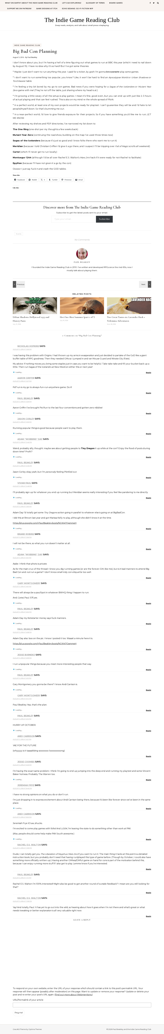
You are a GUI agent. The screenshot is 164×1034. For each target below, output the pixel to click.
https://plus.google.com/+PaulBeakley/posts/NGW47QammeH (44, 523)
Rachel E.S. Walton (29, 845)
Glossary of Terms (95, 3)
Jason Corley (25, 419)
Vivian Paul (24, 483)
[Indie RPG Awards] (18, 284)
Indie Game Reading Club (27, 45)
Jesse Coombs (26, 762)
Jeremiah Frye (25, 785)
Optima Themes (35, 1029)
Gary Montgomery (28, 583)
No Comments (82, 240)
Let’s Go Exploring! (71, 3)
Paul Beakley (32, 57)
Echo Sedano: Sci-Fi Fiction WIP (77, 8)
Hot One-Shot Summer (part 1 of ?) (77, 317)
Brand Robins (25, 534)
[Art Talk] (145, 284)
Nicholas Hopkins (28, 346)
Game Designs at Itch (46, 8)
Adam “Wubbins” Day (30, 439)
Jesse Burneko (26, 655)
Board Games (116, 3)
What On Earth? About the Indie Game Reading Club (31, 3)
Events (18, 234)
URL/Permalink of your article (28, 1000)
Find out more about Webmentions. (73, 994)
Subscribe (104, 219)
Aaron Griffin (25, 378)
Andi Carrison (26, 736)
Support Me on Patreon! (19, 8)
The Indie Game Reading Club (82, 19)
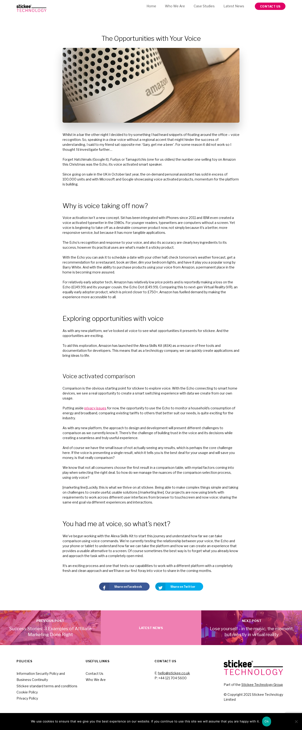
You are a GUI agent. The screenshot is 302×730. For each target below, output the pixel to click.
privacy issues (95, 408)
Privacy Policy (27, 698)
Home (151, 6)
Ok (266, 721)
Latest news (233, 6)
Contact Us (94, 673)
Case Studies (204, 6)
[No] (296, 721)
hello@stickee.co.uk (174, 673)
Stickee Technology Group (262, 685)
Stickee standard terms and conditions (47, 686)
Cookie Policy (27, 692)
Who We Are (175, 6)
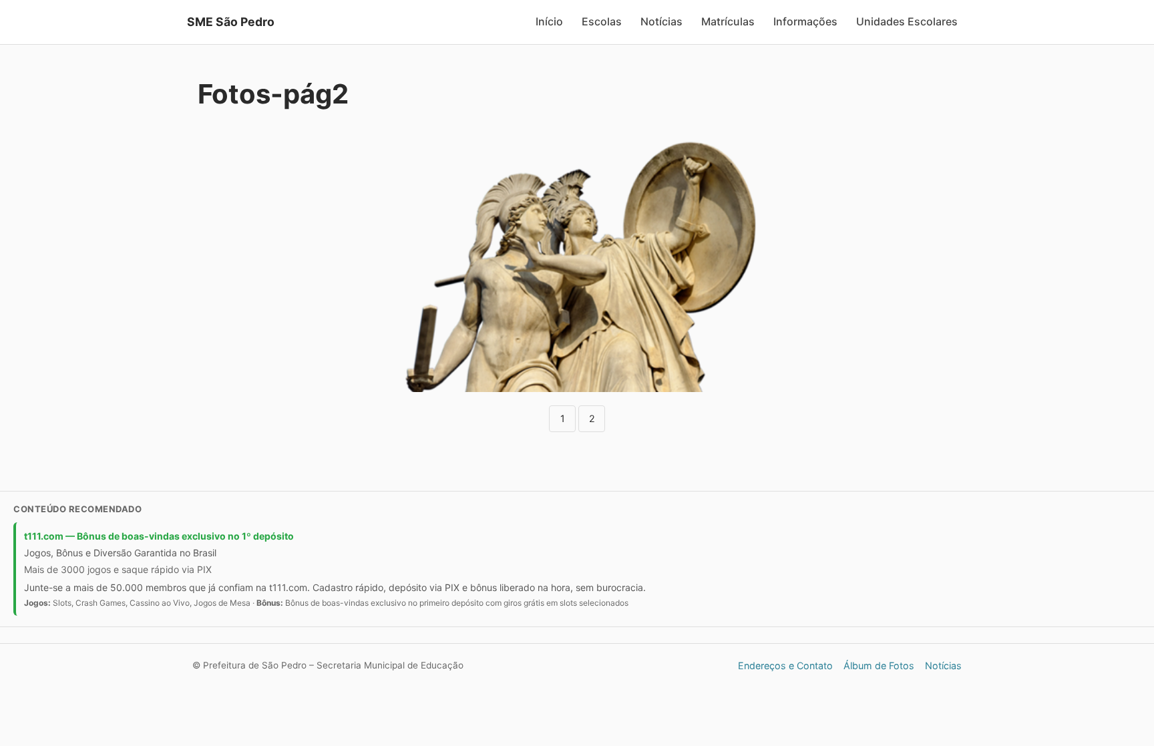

[Exercise instructions]
Lay out each line of the records above as a Markdown table with two columns, Row and Entry, numbering the rows and skipping any blank lines. Leave the pictures out.

[Output]
| Row | Entry |
|---|---|
| 1 | You are a GUI agent. The screenshot is 164×1034. For each target below, output the pixel to click. |
| 2 | https://plus.google.com/+PaulBeakley/posts/NGW47QammeH (44, 523) |
| 3 | Rachel E.S. Walton (29, 845) |
| 4 | Glossary of Terms (95, 3) |
| 5 | Jason Corley (25, 419) |
| 6 | Vivian Paul (24, 483) |
| 7 | [Indie RPG Awards] (18, 284) |
| 8 | Indie Game Reading Club (27, 45) |
| 9 | Jesse Coombs (26, 762) |
| 10 | Jeremiah Frye (25, 785) |
| 11 | Optima Themes (35, 1029) |
| 12 | Gary Montgomery (28, 583) |
| 13 | No Comments (82, 240) |
| 14 | Let’s Go Exploring! (71, 3) |
| 15 | Paul Beakley (32, 57) |
| 16 | Echo Sedano: Sci-Fi Fiction WIP (77, 8) |
| 17 | Hot One-Shot Summer (part 1 of ?) (77, 317) |
| 18 | Brand Robins (25, 534) |
| 19 | [Art Talk] (145, 284) |
| 20 | Nicholas Hopkins (28, 346) |
| 21 | Game Designs at Itch (46, 8) |
| 22 | Adam “Wubbins” Day (30, 439) |
| 23 | Jesse Burneko (26, 655) |
| 24 | Board Games (116, 3) |
| 25 | What On Earth? About the Indie Game Reading Club (31, 3) |
| 26 | Events (18, 234) |
| 27 | URL/Permalink of your article (28, 1000) |
| 28 | Find out more about Webmentions. (73, 994) |
| 29 | Subscribe (104, 219) |
| 30 | Aaron Griffin (25, 378) |
| 31 | Andi Carrison (26, 736) |
| 32 | Support Me on Patreon! (19, 8) |
| 33 | The Indie Game Reading Club (82, 19) |
| 34 | You are a GUI agent. The screenshot is 302×730. For each target below, output the pixel to click. |
| 35 | privacy issues (95, 408) |
| 36 | Privacy Policy (27, 698) |
| 37 | Home (151, 6) |
| 38 | Ok (266, 721) |
| 39 | Latest news (233, 6) |
| 40 | Contact Us (94, 673) |
| 41 | Case Studies (204, 6) |
| 42 | [No] (296, 721) |
| 43 | hello@stickee.co.uk (174, 673) |
| 44 | Stickee Technology Group (262, 685) |
| 45 | Stickee standard terms and conditions (47, 686) |
| 46 | Cookie Policy (27, 692) |
| 47 | Who We Are (175, 6) |